Dataset entries

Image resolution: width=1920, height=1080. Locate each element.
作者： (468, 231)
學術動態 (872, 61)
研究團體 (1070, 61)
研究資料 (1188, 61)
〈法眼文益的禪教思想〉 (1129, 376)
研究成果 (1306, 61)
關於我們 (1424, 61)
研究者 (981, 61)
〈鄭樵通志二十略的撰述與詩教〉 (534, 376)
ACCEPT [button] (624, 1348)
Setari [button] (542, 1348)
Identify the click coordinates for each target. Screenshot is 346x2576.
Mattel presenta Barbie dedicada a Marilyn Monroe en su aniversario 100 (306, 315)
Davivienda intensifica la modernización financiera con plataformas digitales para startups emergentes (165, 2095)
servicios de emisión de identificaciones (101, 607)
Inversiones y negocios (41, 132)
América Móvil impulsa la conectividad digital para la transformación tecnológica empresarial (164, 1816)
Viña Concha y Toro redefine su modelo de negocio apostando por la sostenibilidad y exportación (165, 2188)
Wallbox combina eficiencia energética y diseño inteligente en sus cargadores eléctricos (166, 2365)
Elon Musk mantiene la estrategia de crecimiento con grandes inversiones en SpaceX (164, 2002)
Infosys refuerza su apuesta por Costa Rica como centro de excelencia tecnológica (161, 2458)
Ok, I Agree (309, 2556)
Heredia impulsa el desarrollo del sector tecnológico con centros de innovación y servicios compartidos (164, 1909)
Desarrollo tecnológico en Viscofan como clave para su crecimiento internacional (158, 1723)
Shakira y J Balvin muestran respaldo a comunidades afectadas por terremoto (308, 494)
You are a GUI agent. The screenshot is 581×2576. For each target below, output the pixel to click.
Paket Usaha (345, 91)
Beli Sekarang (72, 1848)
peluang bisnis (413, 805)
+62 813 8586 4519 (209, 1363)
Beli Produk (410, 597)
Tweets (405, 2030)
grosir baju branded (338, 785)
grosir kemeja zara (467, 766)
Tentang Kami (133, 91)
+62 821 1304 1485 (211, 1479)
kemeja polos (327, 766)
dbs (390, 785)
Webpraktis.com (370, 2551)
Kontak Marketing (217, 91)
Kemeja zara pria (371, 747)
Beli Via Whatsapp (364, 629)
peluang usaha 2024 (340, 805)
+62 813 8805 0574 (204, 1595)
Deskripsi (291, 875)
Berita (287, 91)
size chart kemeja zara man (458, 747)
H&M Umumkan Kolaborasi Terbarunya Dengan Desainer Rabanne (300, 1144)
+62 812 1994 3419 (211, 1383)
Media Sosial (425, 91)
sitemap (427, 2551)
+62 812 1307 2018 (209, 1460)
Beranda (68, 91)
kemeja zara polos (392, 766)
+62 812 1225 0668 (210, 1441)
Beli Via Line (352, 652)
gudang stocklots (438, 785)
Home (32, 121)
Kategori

**Directions:** Transcribe, word for word, the data above from its first line through the line with "América Móvil impulsa", and include nothing else.

**Solution to the problem:**
Image resolution: width=1920, height=1080. Locate each element.
作者： (468, 231)
學術動態 (872, 61)
研究團體 (1070, 61)
研究資料 (1188, 61)
〈法眼文益的禪教思想〉 (1129, 376)
研究成果 (1306, 61)
關於我們 (1424, 61)
研究者 (981, 61)
〈鄭樵通志二十略的撰述與詩教〉 (534, 376)
ACCEPT [button] (624, 1348)
Setari [button] (542, 1348)
Identify the click coordinates for each target. Screenshot is 346x2576.
Mattel presenta Barbie dedicada a Marilyn Monroe en su aniversario 100 (306, 315)
Davivienda intensifica la modernización financiera con plataformas digitales para startups emergentes (165, 2095)
servicios de emisión de identificaciones (101, 607)
Inversiones y negocios (41, 132)
América Móvil impulsa la conectividad digital para la transformación tecnológica empresarial (164, 1816)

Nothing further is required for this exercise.